■ **RECORDS TO USE**
━━━━━━
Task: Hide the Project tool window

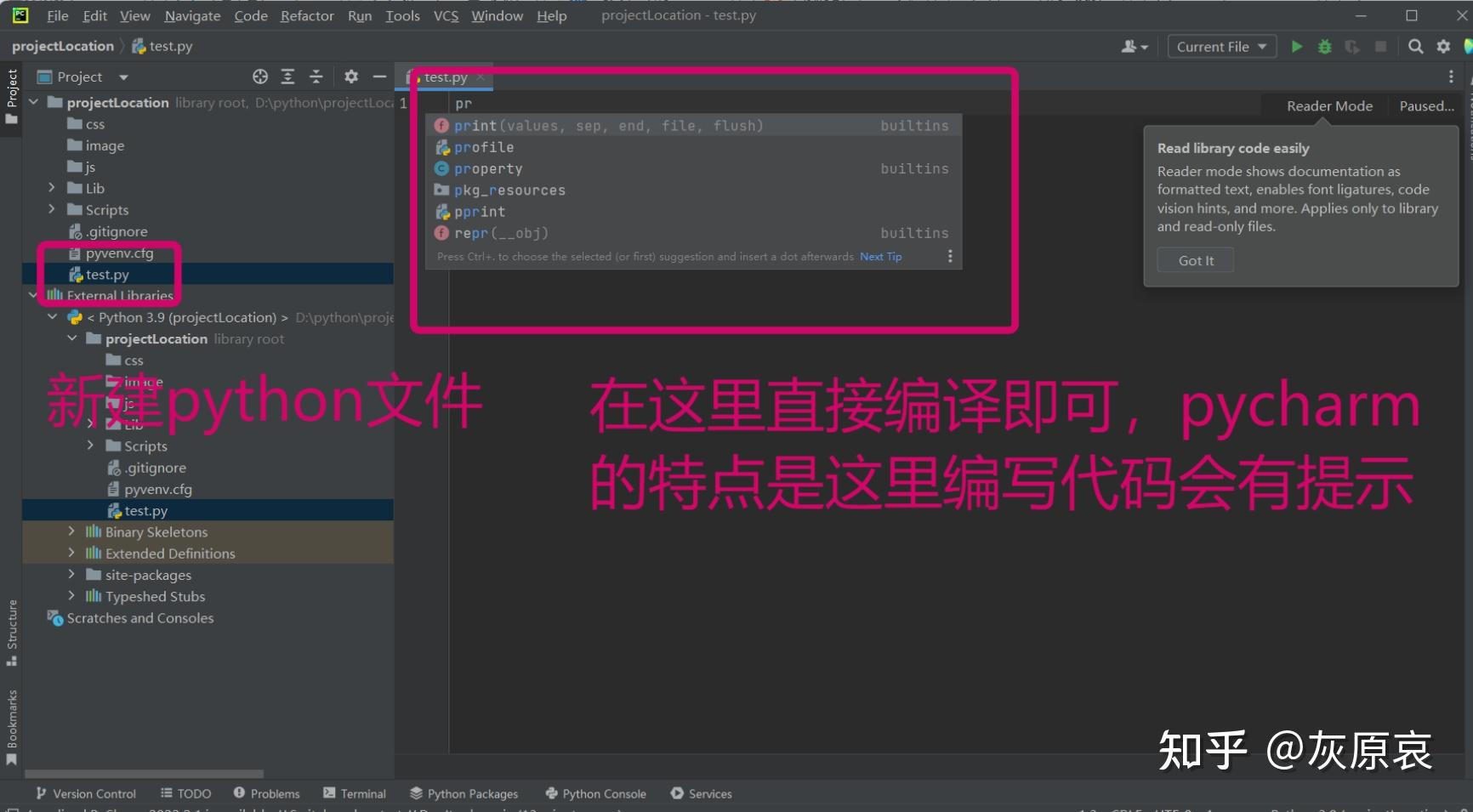Action: click(379, 77)
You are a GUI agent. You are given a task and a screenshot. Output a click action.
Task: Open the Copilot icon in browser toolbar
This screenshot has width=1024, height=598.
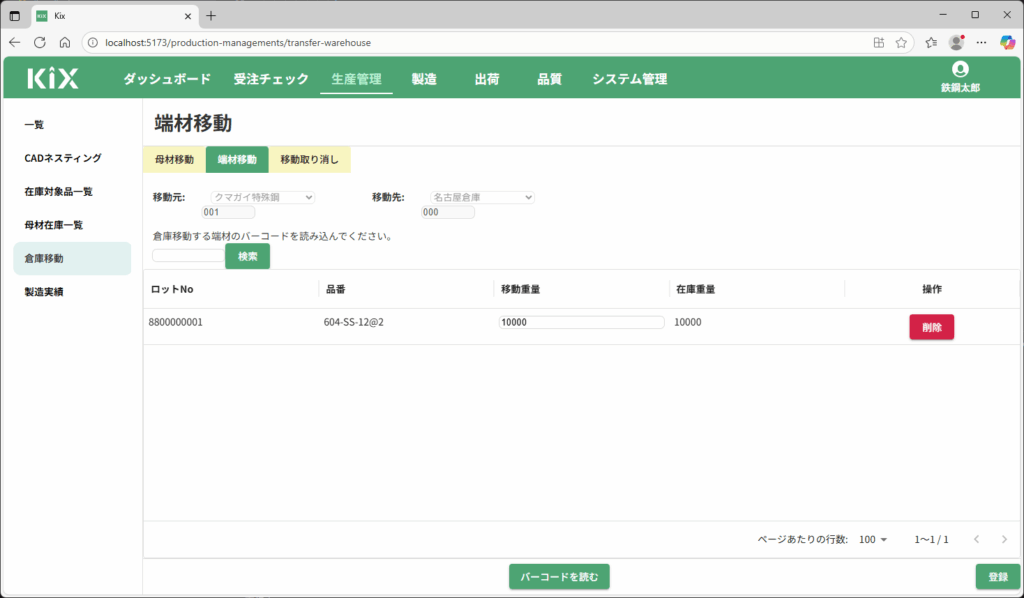[1007, 43]
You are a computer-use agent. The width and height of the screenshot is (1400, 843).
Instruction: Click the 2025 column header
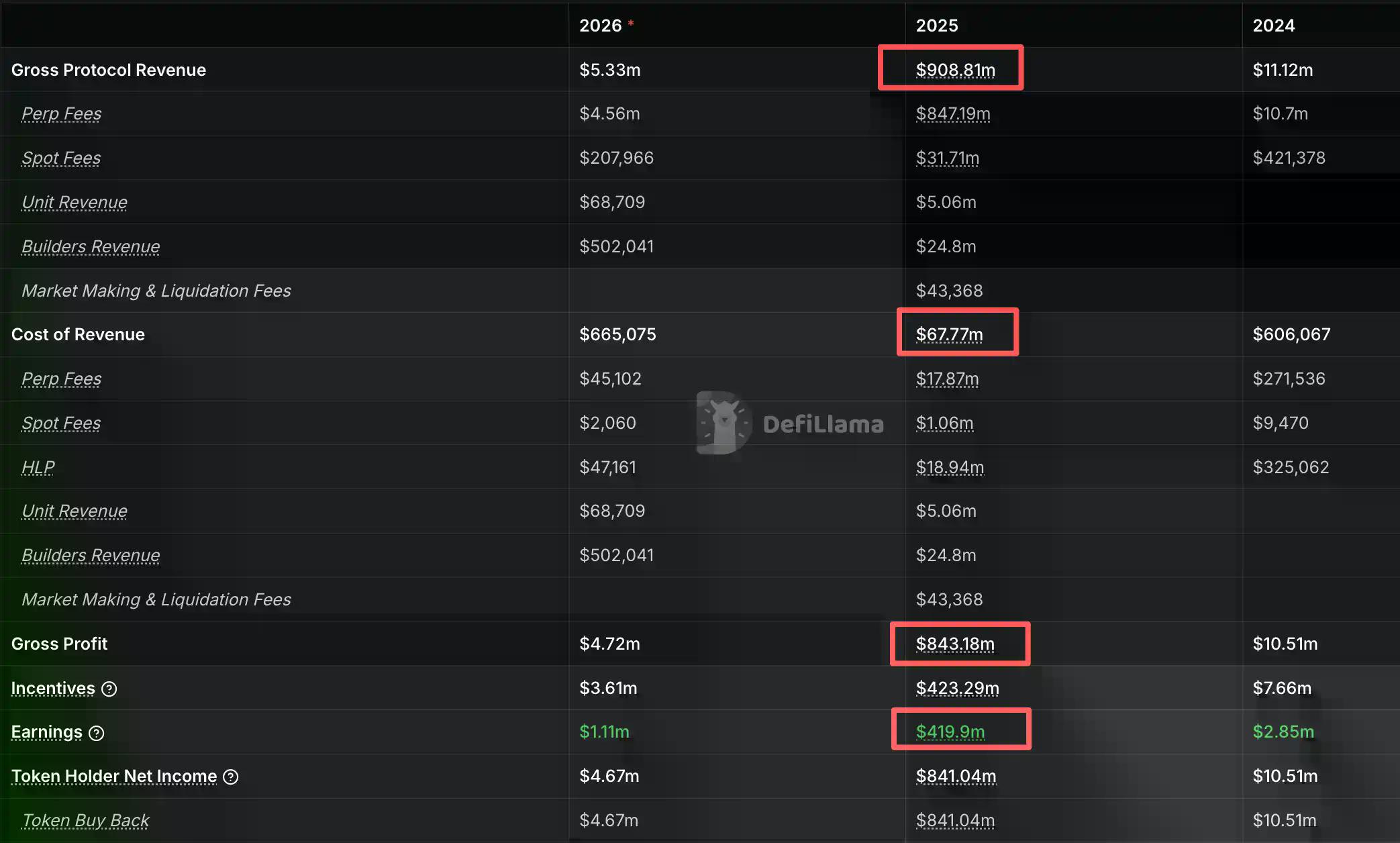937,26
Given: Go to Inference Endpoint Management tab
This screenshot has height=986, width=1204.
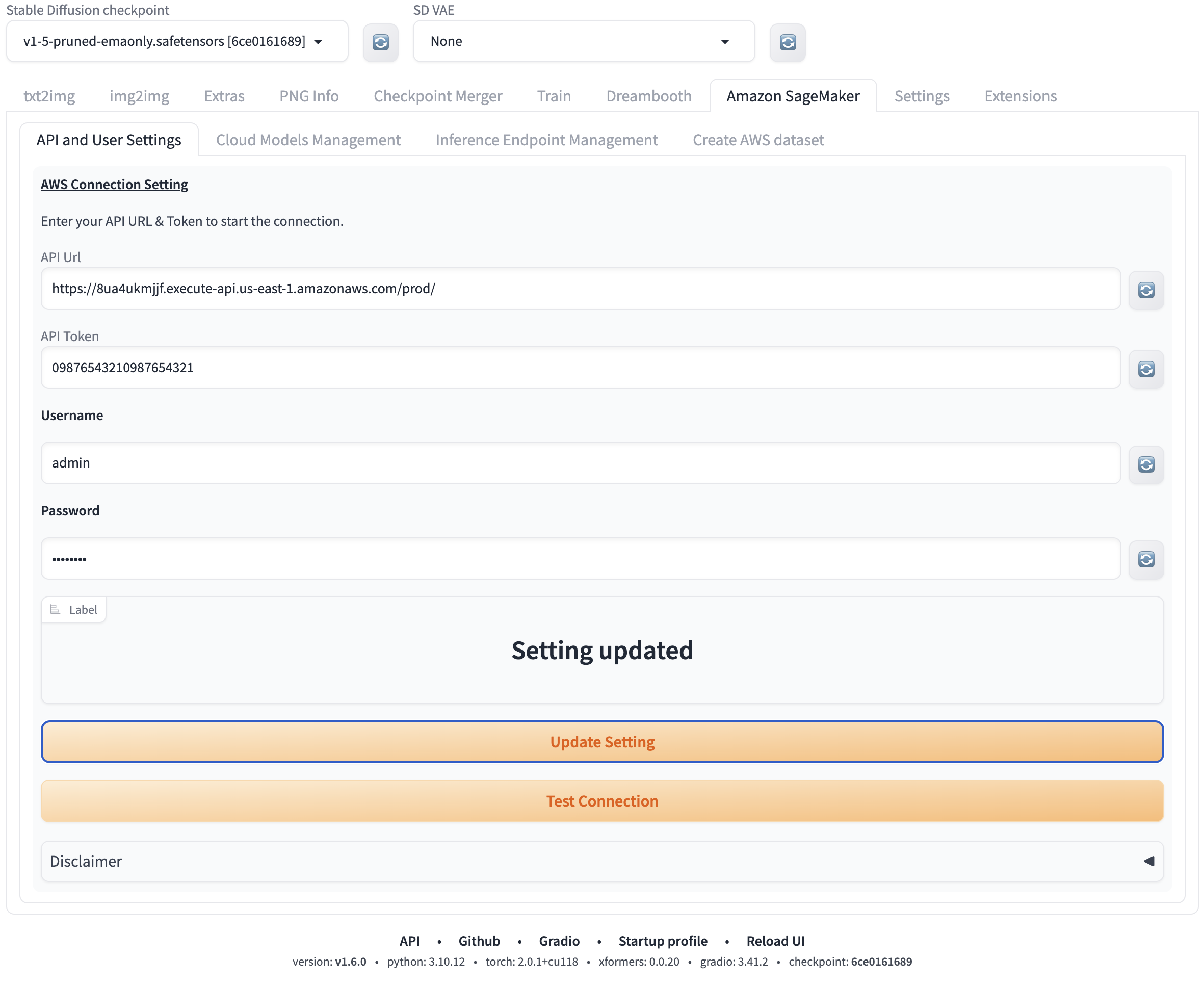Looking at the screenshot, I should 546,140.
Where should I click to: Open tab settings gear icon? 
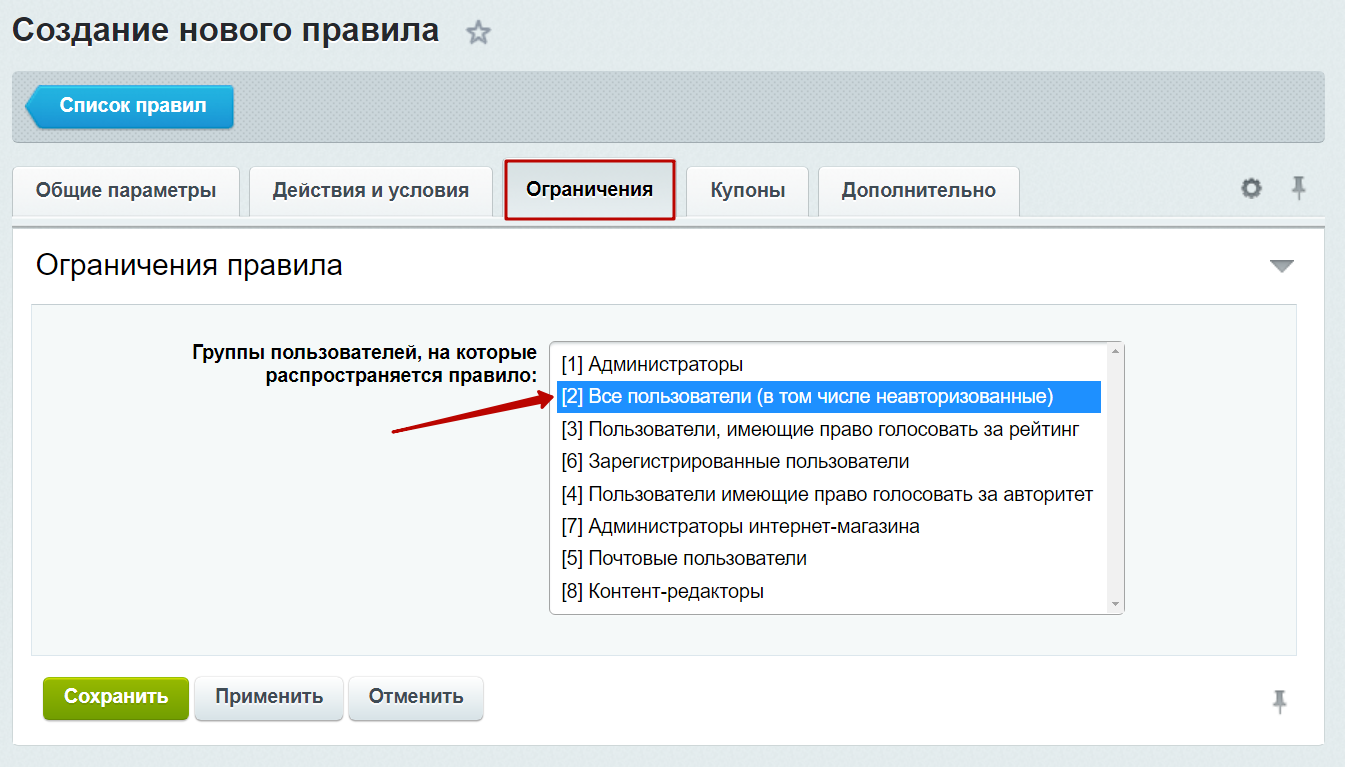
━━━━━━
■ **SET EXERCISE**
Copy out every one of the lines above word for word, omitting the pictures.

■ **OUTPUT**
Task: Hide the Project tool window

Action: click(379, 77)
You are a GUI agent. You are given a task and a screenshot. Output a click action.
Task: Open the Copilot icon in browser toolbar
This screenshot has width=1024, height=598.
[1007, 43]
You are a computer-use agent. The width and height of the screenshot is (1400, 843).
Instruction: Click the 2025 column header
937,26
Given: Go to Inference Endpoint Management tab
This screenshot has height=986, width=1204.
Looking at the screenshot, I should 546,140.
Where should I click to: Open tab settings gear icon? 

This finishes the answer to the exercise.